◆ **ITEMS**

"""

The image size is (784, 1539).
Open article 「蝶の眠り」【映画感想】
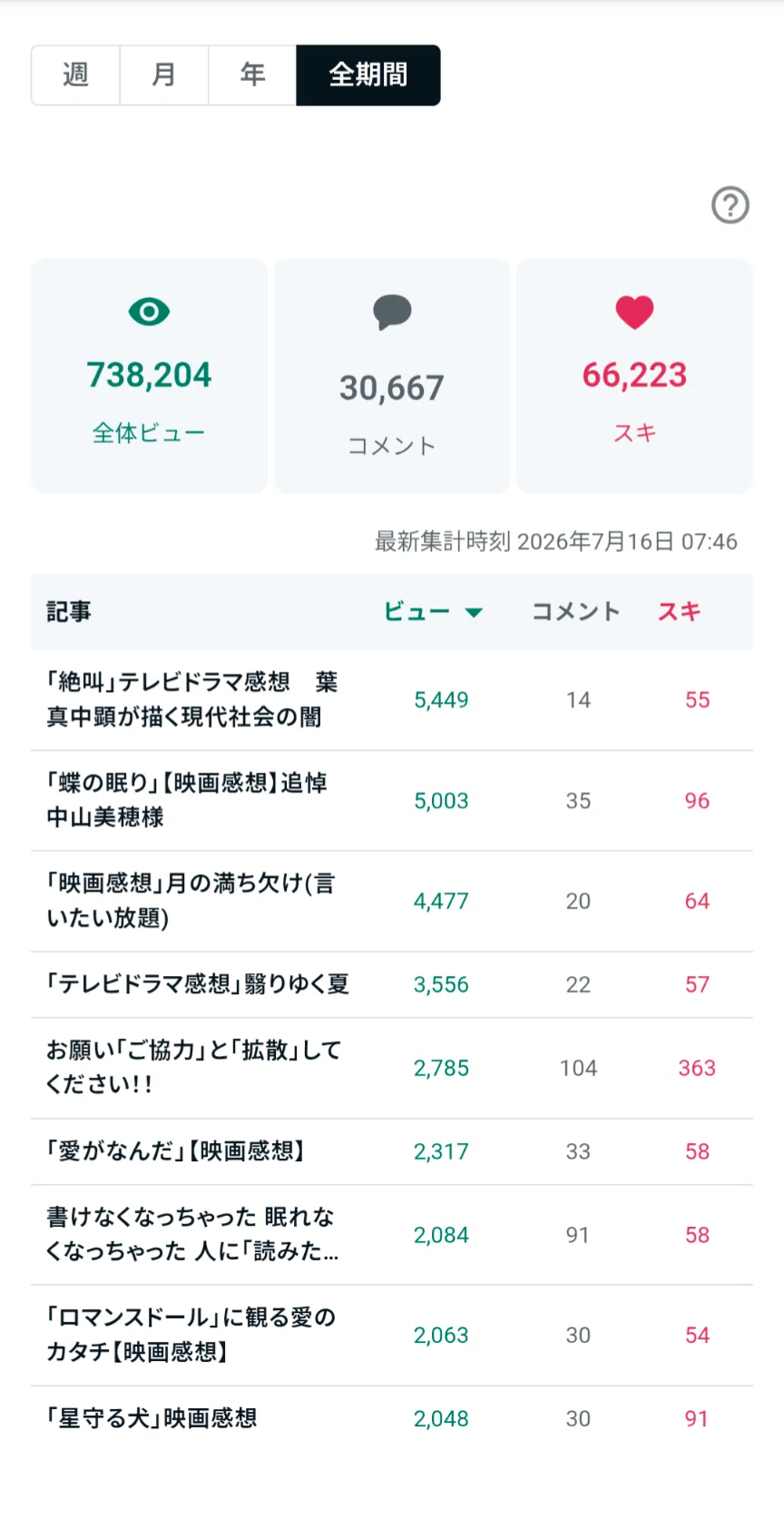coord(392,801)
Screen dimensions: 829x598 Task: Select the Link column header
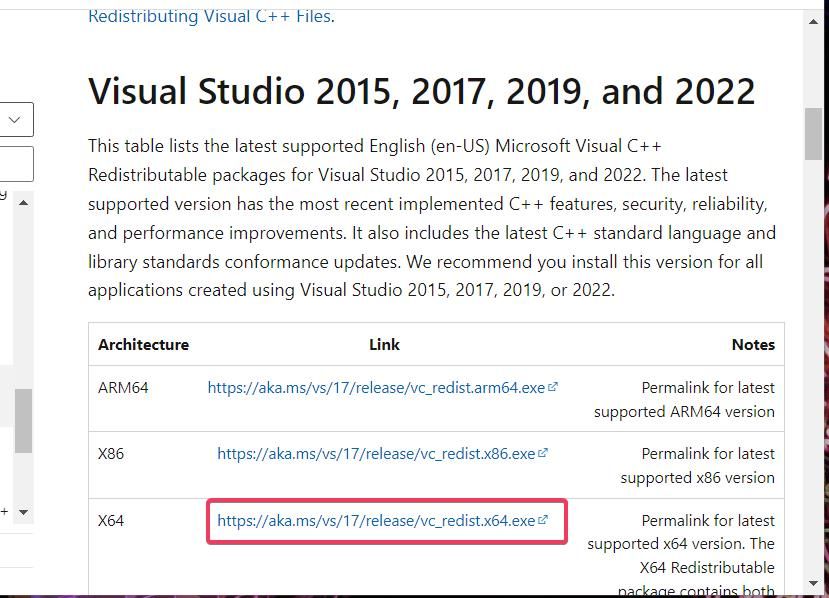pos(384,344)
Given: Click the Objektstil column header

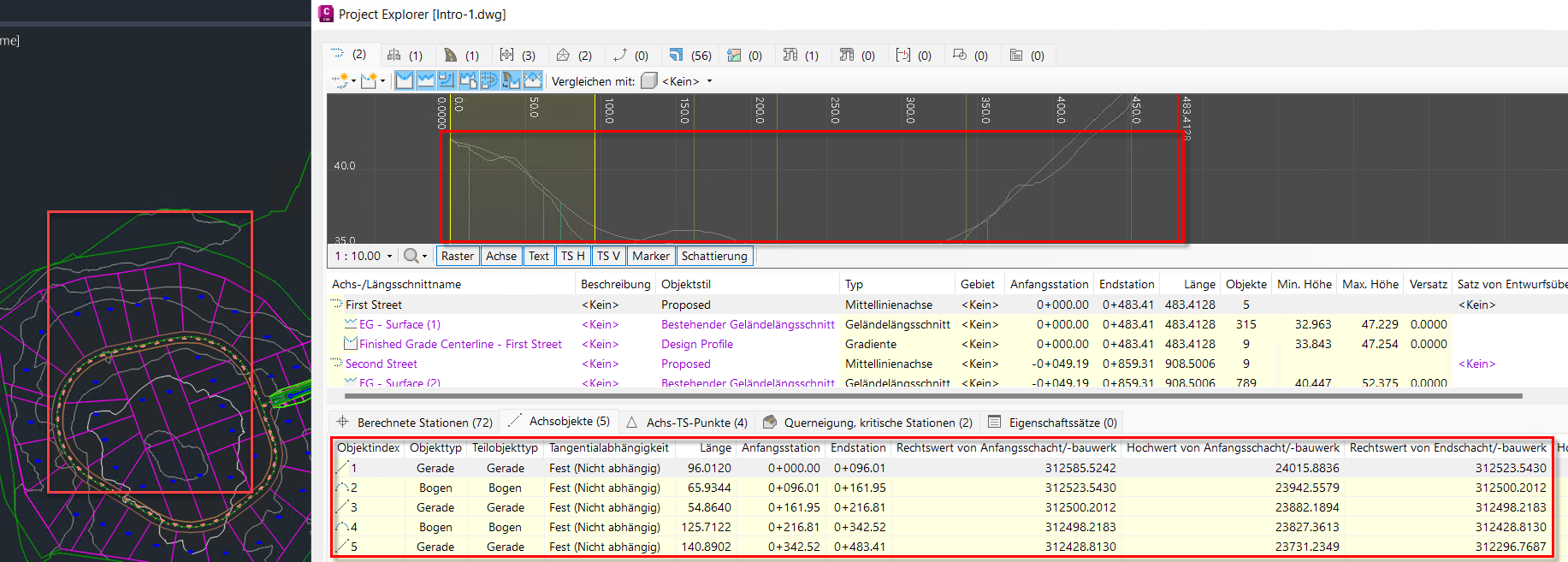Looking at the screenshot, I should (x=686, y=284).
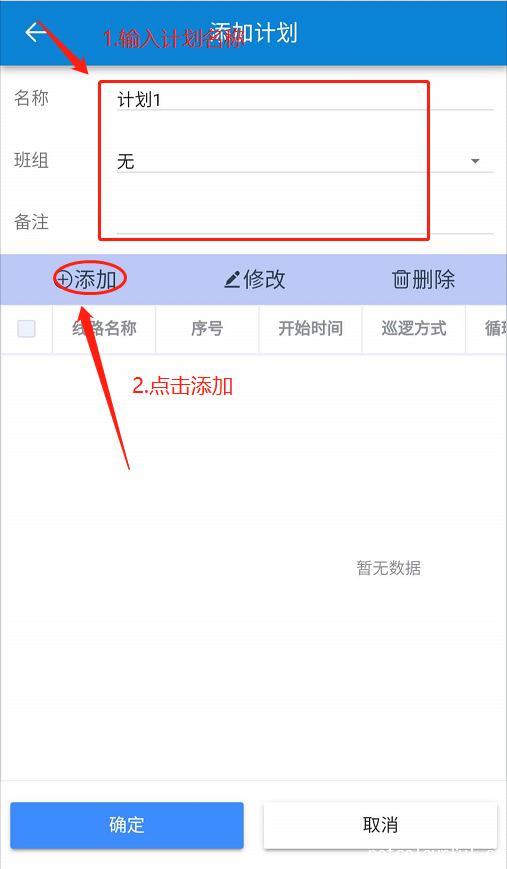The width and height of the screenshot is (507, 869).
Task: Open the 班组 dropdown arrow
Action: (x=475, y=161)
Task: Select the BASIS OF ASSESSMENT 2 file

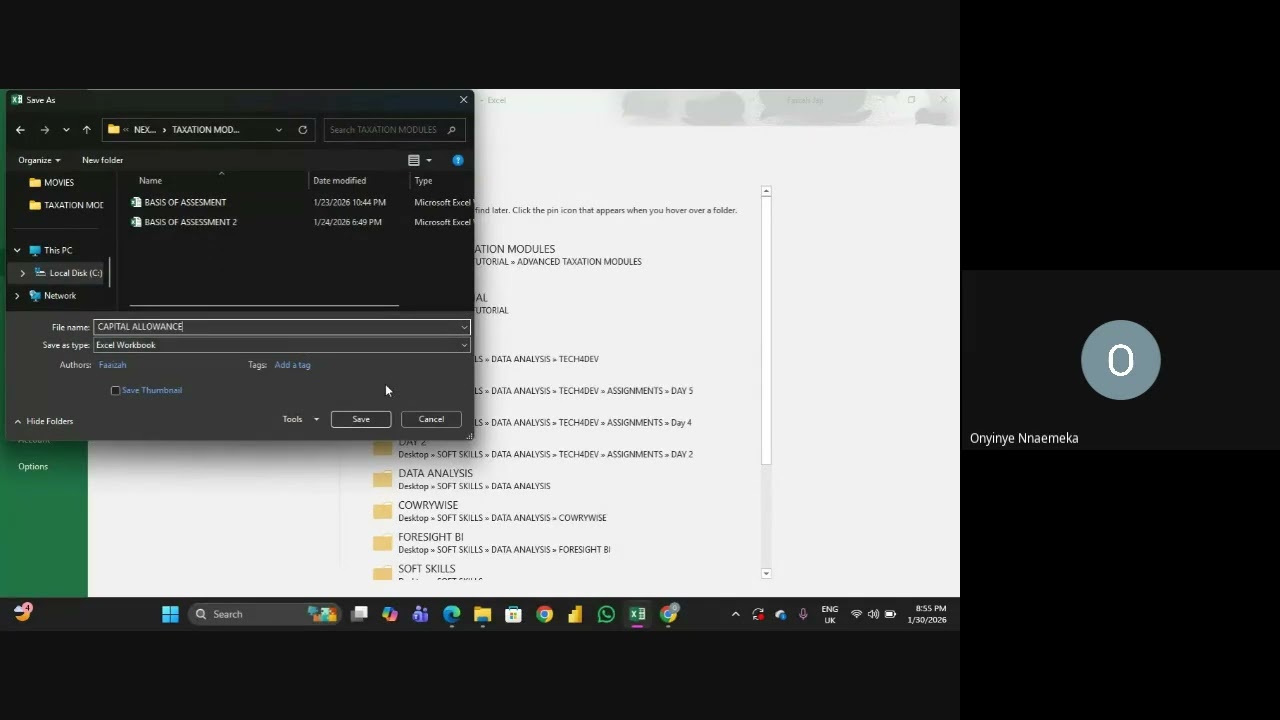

"""

◆ **CHALLENGE**
Can you rewrite every one of the records above with "column header" renamed to "column heading", changing nothing else and leaving out the pictures?

◆ **RESULT OF THIS EXERCISE**
The image size is (784, 1539).
Open article 「蝶の眠り」【映画感想】
coord(392,801)
Screen dimensions: 829x598 Task: Select the Link column heading
pos(384,344)
Given: Click the Objektstil column heading

Looking at the screenshot, I should (x=686, y=284).
The width and height of the screenshot is (507, 869).
Task: Open the 班组 dropdown arrow
Action: (x=475, y=161)
Task: Select the BASIS OF ASSESSMENT 2 file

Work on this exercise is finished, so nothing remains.